Please copy out the items below, swapping every "Instruction" for "Command" and changing nothing else.

****

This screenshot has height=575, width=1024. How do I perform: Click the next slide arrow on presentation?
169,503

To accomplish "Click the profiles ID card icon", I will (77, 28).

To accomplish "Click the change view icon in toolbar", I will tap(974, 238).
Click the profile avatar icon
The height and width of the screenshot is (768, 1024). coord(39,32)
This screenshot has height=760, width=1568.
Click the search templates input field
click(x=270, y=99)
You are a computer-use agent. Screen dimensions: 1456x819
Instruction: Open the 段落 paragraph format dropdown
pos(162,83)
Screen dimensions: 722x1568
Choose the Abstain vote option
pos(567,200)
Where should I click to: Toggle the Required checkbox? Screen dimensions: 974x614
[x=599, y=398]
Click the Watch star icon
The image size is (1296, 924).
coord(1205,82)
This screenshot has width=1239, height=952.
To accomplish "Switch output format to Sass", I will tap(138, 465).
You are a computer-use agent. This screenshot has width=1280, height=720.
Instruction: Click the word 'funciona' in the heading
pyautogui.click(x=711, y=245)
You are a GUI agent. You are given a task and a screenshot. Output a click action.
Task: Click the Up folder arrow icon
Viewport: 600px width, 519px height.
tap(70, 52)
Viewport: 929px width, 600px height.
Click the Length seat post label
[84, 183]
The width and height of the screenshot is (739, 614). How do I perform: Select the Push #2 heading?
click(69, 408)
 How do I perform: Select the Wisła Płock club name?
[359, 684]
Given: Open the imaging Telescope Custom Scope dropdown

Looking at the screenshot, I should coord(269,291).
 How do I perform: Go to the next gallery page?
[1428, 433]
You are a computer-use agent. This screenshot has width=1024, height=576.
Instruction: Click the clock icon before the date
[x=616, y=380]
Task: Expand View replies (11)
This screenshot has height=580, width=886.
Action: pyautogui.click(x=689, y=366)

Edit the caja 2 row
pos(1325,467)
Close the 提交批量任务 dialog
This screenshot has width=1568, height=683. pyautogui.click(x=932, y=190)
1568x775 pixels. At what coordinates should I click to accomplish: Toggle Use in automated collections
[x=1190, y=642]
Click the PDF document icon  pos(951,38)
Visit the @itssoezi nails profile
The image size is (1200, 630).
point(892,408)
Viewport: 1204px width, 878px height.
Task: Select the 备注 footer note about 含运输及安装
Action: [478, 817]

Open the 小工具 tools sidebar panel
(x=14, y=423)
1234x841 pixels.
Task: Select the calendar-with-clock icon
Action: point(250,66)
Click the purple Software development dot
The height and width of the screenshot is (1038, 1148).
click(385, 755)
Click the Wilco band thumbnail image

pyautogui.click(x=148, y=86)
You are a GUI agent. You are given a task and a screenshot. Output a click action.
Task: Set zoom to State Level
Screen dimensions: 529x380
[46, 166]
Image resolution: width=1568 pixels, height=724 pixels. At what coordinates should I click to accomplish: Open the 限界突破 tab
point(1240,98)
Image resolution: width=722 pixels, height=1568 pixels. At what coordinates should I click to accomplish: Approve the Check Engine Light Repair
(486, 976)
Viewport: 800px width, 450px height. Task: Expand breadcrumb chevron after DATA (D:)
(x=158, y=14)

****

• _EXERCISE SOLUTION_:
This screenshot has height=575, width=1024. How do I perform: Click the next slide arrow on presentation?
169,503

To accomplish "Click the profiles ID card icon", I will (77, 28).

To accomplish "Click the change view icon in toolbar", I will tap(974, 238).
Click the profile avatar icon
The height and width of the screenshot is (768, 1024). coord(39,32)
This screenshot has height=760, width=1568.
Click the search templates input field
click(x=270, y=99)
You are a computer-use agent. Screen dimensions: 1456x819
Command: Open the 段落 paragraph format dropdown
pos(162,83)
Screen dimensions: 722x1568
Choose the Abstain vote option
pos(567,200)
Where should I click to: Toggle the Required checkbox? Screen dimensions: 974x614
[x=599, y=398]
Click the Watch star icon
The image size is (1296, 924).
coord(1205,82)
This screenshot has width=1239, height=952.
To accomplish "Switch output format to Sass", I will tap(138, 465).
You are a computer-use agent. This screenshot has width=1280, height=720.
Command: Click the word 'funciona' in the heading
pyautogui.click(x=711, y=245)
You are a GUI agent. You are given a task and a screenshot. Output a click action.
Task: Click the Up folder arrow icon
Viewport: 600px width, 519px height.
tap(70, 52)
Viewport: 929px width, 600px height.
Click the Length seat post label
[84, 183]
The width and height of the screenshot is (739, 614). How do I perform: Select the Push #2 heading?
click(69, 408)
 How do I perform: Select the Wisła Płock club name?
[359, 684]
Given: Open the imaging Telescope Custom Scope dropdown

Looking at the screenshot, I should coord(269,291).
 How do I perform: Go to the next gallery page?
[1428, 433]
You are a computer-use agent. This screenshot has width=1024, height=576.
Command: Click the clock icon before the date
[x=616, y=380]
Task: Expand View replies (11)
This screenshot has height=580, width=886.
Action: pyautogui.click(x=689, y=366)

Edit the caja 2 row
pos(1325,467)
Close the 提交批量任务 dialog
This screenshot has width=1568, height=683. pyautogui.click(x=932, y=190)
1568x775 pixels. At what coordinates should I click to accomplish: Toggle Use in automated collections
[x=1190, y=642]
Click the PDF document icon  pos(951,38)
Visit the @itssoezi nails profile
The image size is (1200, 630).
point(892,408)
Viewport: 1204px width, 878px height.
Task: Select the 备注 footer note about 含运输及安装
Action: [478, 817]

Open the 小工具 tools sidebar panel
(x=14, y=423)
1234x841 pixels.
Task: Select the calendar-with-clock icon
Action: point(250,66)
Click the purple Software development dot
The height and width of the screenshot is (1038, 1148).
click(385, 755)
Click the Wilco band thumbnail image

pyautogui.click(x=148, y=86)
You are a GUI agent. You are given a task and a screenshot. Output a click action.
Task: Set zoom to State Level
Screen dimensions: 529x380
[46, 166]
Image resolution: width=1568 pixels, height=724 pixels. At what coordinates should I click to accomplish: Open the 限界突破 tab
point(1240,98)
Image resolution: width=722 pixels, height=1568 pixels. At what coordinates should I click to accomplish: Approve the Check Engine Light Repair
(486, 976)
Viewport: 800px width, 450px height. Task: Expand breadcrumb chevron after DATA (D:)
(x=158, y=14)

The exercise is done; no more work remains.